This is a crucial clue. Almost all voice calls made by iOS and Desktop use P2P connections, so my guess is here.

Guess: The voice call in the test environment cannot be relayed through the TURN server

Since the calls that can be connected all use P2P connection, and the Android can not be connected. It is most likely that the Android device cannot use the P2P connection because the VPN is turned on, and it needs to be relayed. Maybe in the test environment, the migrated server was unable to provide relay services, resulting in failure to connect.

It is easy to verify this guess. In the test environment, use an iOS device and use the cellular network to make a voice call to the Desktop which is connected to the intranet. Generally speaking, the cellular network cannot achieve NAT penetration, so it must be relayed. The test result has the same problem as Android, the call cannot be connected. So the crux of the problem is not that Android cannot get through, but that the relay service cannot work properly. As long as it is a call that needs to be relayed, it cannot be connected.
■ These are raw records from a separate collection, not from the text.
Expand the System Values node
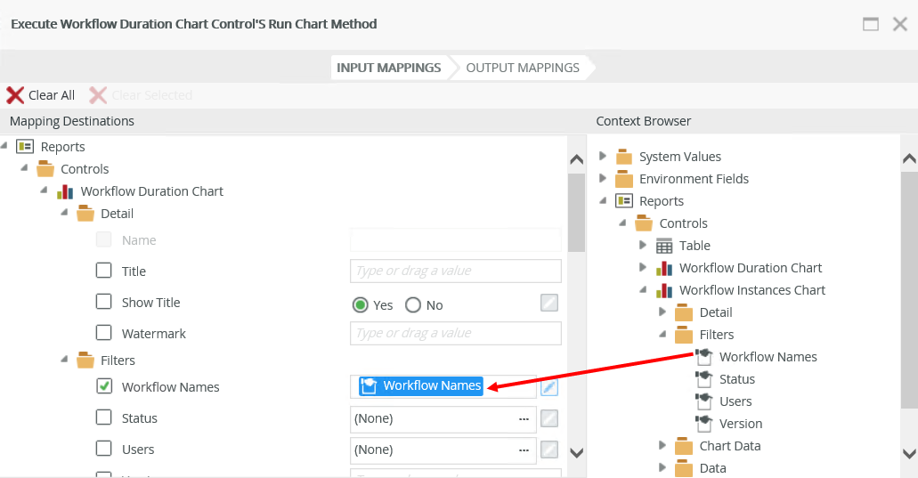This screenshot has width=918, height=478. [x=603, y=156]
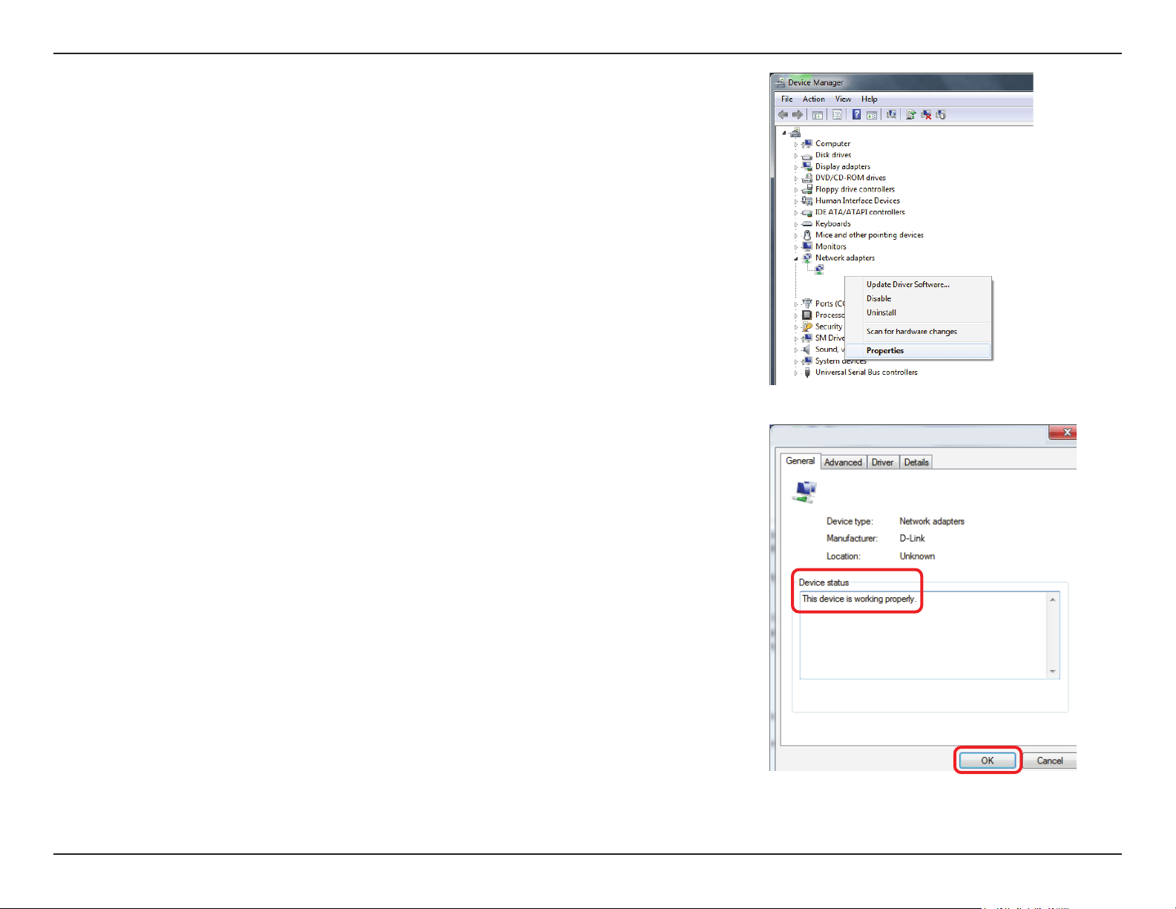
Task: Click the OK button
Action: (988, 761)
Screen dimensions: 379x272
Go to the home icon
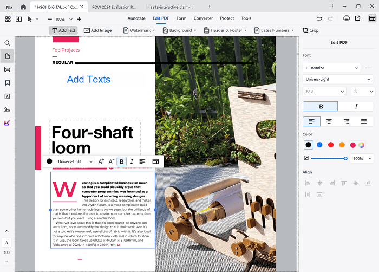point(23,7)
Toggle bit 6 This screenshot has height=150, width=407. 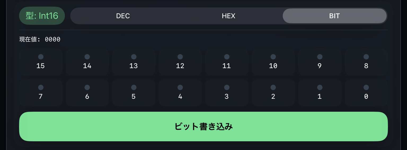pyautogui.click(x=87, y=93)
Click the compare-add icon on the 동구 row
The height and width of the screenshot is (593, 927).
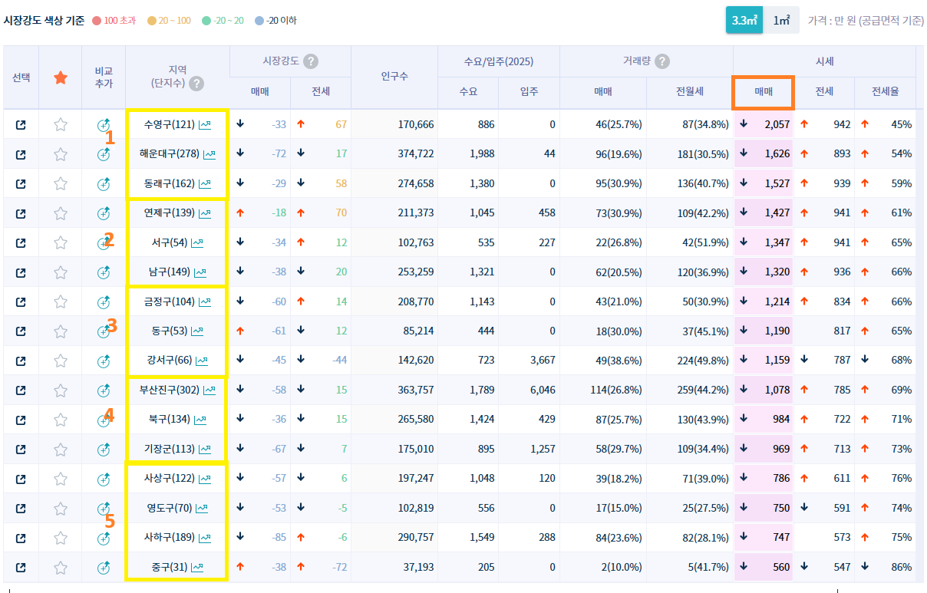point(104,331)
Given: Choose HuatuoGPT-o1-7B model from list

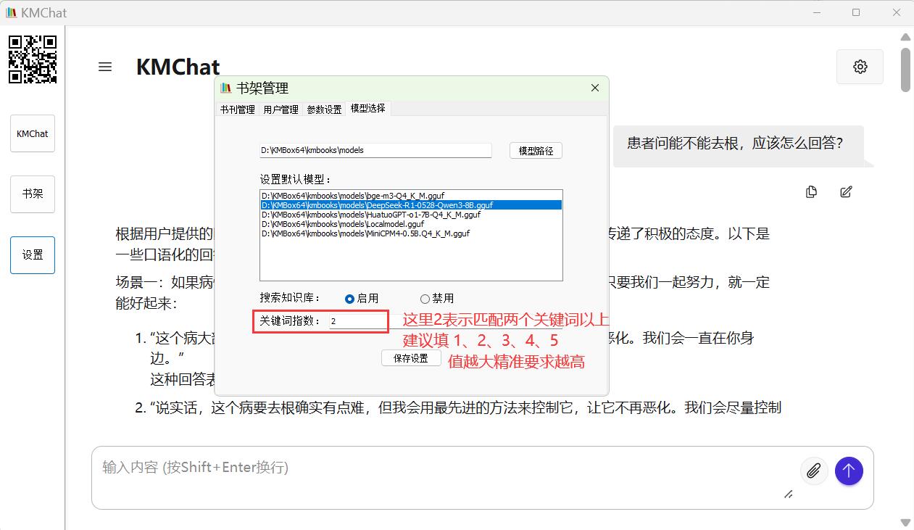Looking at the screenshot, I should pos(371,215).
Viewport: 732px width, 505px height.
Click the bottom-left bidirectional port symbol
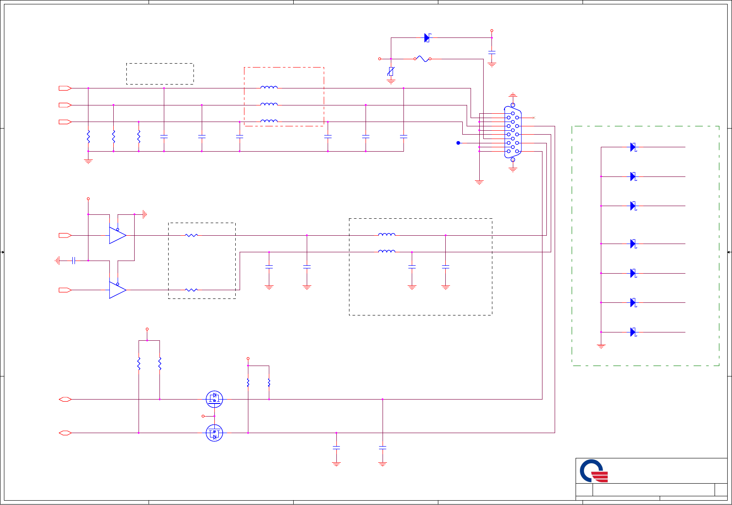[x=65, y=433]
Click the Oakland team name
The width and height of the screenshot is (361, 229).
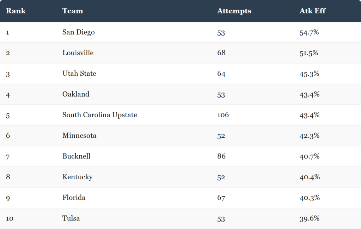pos(76,94)
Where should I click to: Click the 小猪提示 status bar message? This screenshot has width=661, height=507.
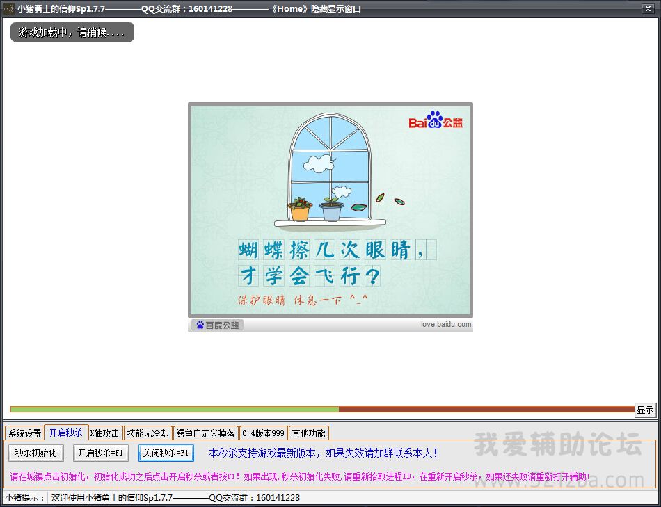[x=174, y=498]
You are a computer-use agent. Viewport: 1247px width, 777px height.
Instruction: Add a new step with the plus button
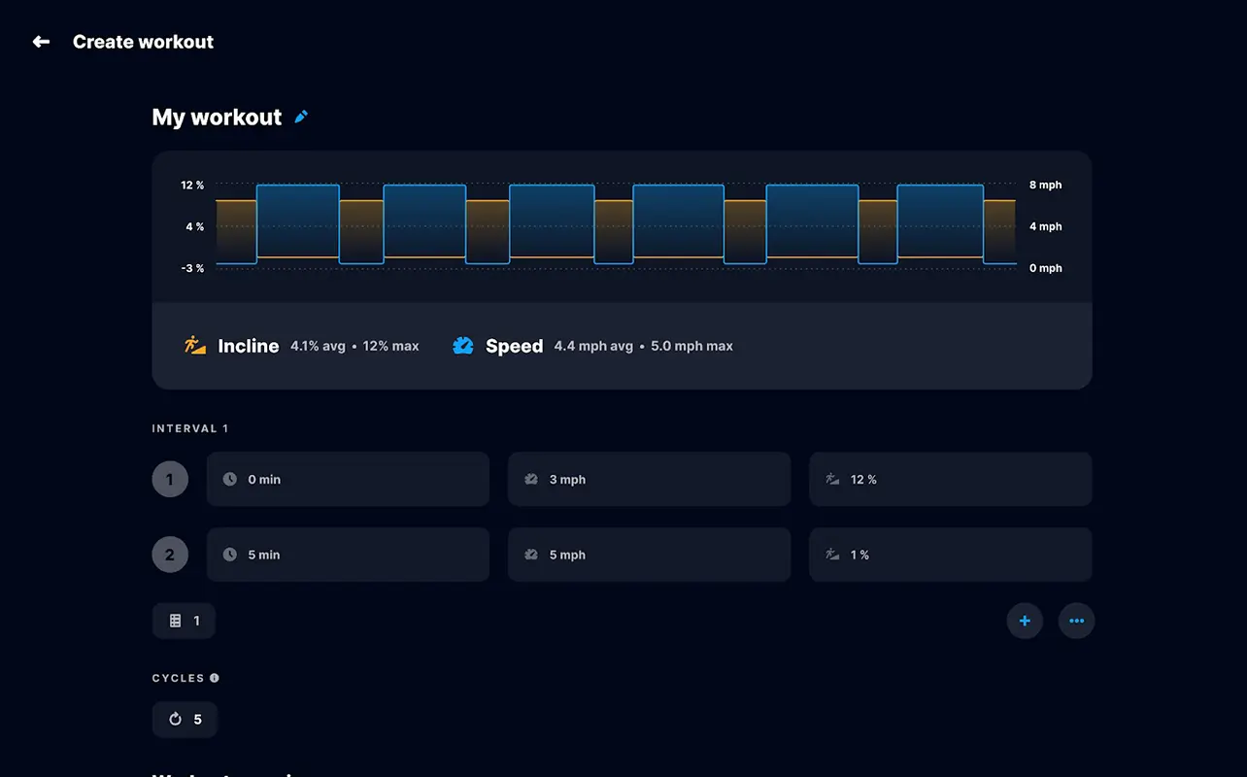pos(1025,621)
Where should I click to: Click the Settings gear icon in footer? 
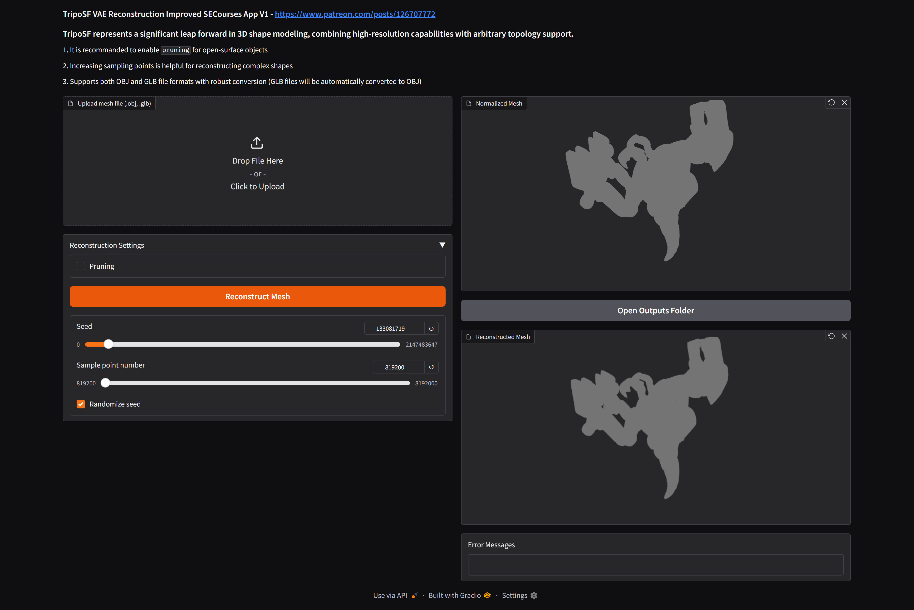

So the crux of the question is why it cannot be relayed. This server migration happens to be the TURN server migration, which is responsible for relaying. At least now I can reproduce the problem at home.

Why Android can’t use P2P connection after using VPN

iOS and Desktop can use P2P when VPN is turned on, but Android cannot. I feel that the implementation of this VPN software is different on each platform. On Android, it may be a mode similar to a global proxy. On other platforms, at least it doesn’t proxy LAN traffic. I actually downloaded the same VPN software used for the test, and found that I couldn’t connect it at all in my home. Maybe it’s been blocked. But from the UI of the software, this software does not provide options like global proxy.

Guess: Android can’t use P2P connection because VPN proxy LAN traffic

Fortunately, now I can reproduce the problem even in the test environment at home, so it is very simple to verify this guess. I have an iPhone and an Android.

  • Let both devices are connected to WiFi, the voice calls can be made. Through the call history record platform, it is confirmed that the two devices use P2P to make calls. Prove that the two devices can be directly connected in this LAN.
  • Let the Android device connect to WiFi without VPN, and the iPhone uses the cellular network to make a voice call. This time, it cannot be connected, which proves that the relaying service is not working properly.
  • Let the Android device connect to WiFi with VPN turned on, and use bypass LAN mode, so the traffic to the LAN is not proxied. Let the iPhone connect to WiFi. The voice call can be made. Through the call history record, can be confirmed that the two devices use P2P connection when the VPN is turned on but the LAN traffic is not proxied.
  • Let the Android device connect to WiFi with VPN turned on, and use the global mode. Let the iPhone connect to WiFi. The voice call can not be made. This proves that when using global proxy mode, the device cannot be P2P connected, and because the relaying service does not work properly, the voice call cannot be made.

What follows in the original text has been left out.